2.2と2.3はInterNICのcomドメインには類似の規定がない。 JPNICは、これら二つの方針は、 ドメイン名をめぐる衝突を避けるのに役立ち、 そしてドメイン名の売買 -- これはインターネットの発展に殆んど貢献しないことである -- を防ぐと考えている。

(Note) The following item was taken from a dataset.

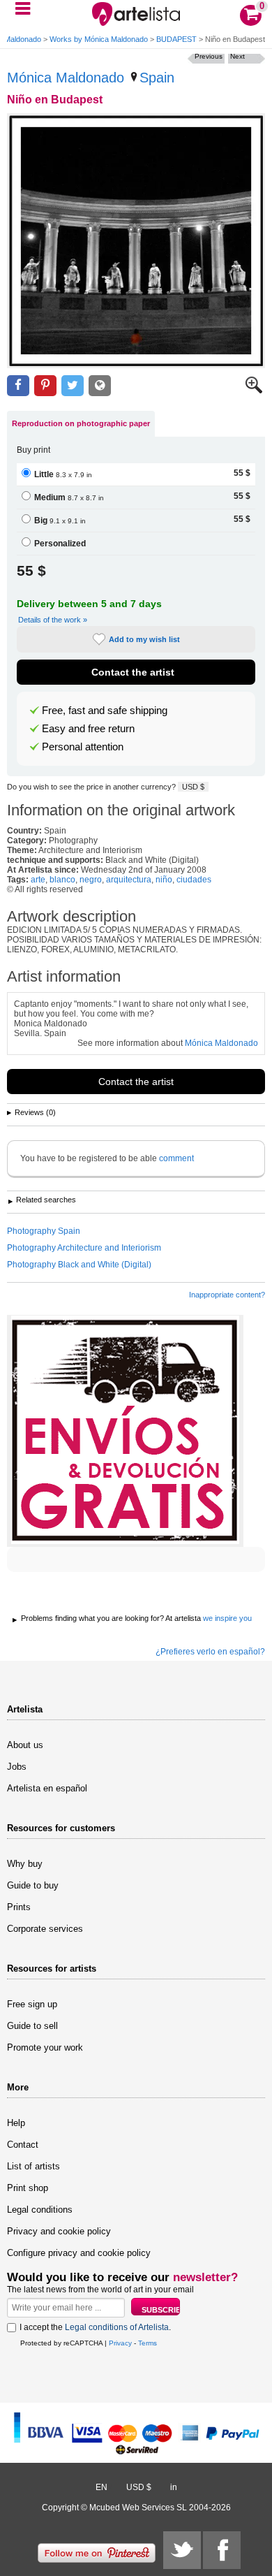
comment (176, 1158)
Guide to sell (32, 2026)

属性型について述べるならば、"NE"は多分JPNIC特有のものであろう。 この第二レベルのドメイン名は、 それぞれの顧客の対して個別の識別符合を発行するような種類の通信サービスに対して付与する。 そのような通信サービスの例としては、 アメリカで知られたCompuserveがある。 もしこのようなサービスにJPNICがCO.JPのドメイン名を付与すると、 その会社の社員の電子メイルアドレスとサービスの顧客の電子メイルアドレスを区別することができなくなるであろう。 従って、 JPNICはこの二つを区別するために"NE"という第二レベルを導入した。

3. IPアドレスとAS番号

JPNICはIPアドレスの塊を会員ISPに割り当て、 会員ISPはその中から必要個数のアドレスを末端利用者に付与する。 この手順はインターネットドラフトのRFC 2050に基づいて行なわれる。 良く知られているように、 最近のインターネットにおいては経路情報の爆発的増大は極めて重大な問題であり、 それゆえJPNICはこのRFCによって示唆されているIPアドレスの階層的な割り当ての仕組みを、 APNICとの協力のもとで推進することに、最大限の努力を払っている。 AS番号の割り当てもAPNICとの協力のもとで行なっている。

4. 登録・付与業務のISPへの委任

JPNICは、 ドメイン名とIPアドレスの登録・付与に対する課金を1995年6月に開始した。 その当時、 我々はこの業務は会員ISPとの共同の事業として行なうべきであると考え、 業務委任の仕組みを導入した。 この仕組みの意味するところは、 ISPが申請者とJPNICの間を仲立ちをし、 整備された申請書をJPNICに送り、 JPNICの側はそれを最終的に判断してデータベースへの登録を行なうというものである。 我々は、この仕組みに二つの効果を期待した。 一つは我々の仕事量を減らすことであり、 もう一つは申請者に対する対応の改善である。 我々はISPに対して、割り引きの料金を請求し、 ISPはそれにいくらかを上乗せして申請者に請求することができる。 この仕組みは非常に成功し、 また登録・付与事業に競争的な状況をつくり出した。

5. 結び

最後に、 我々の多くの経験がインターネットの統治問題に多くの良い例を提供しているということを指摘してこの話を終りたい。 例えばドメイン名とIPアドレスの登録・付与に手数料制を導入したのはJPNICが世界で初めてであった。 また、ここで説明した業務委任の仕組みは、 gTLD-MoUにあるregistry/registrarのモデルに大変良く似ている。 この意味で、 我々はこの分野で世界の最先端を歩んで来たと感じており、 そのことを誇りに思っている。 我々にとって、 政府からの援助が全く無かったことはむしろ幸いであった。 そのために、 我々は始めからすべての仕組みを民間主導で行なう方法を考える必要があったのだから。

我々の経験が、 インターネットの統治に関する現在の議論に良い例を提供することを望む。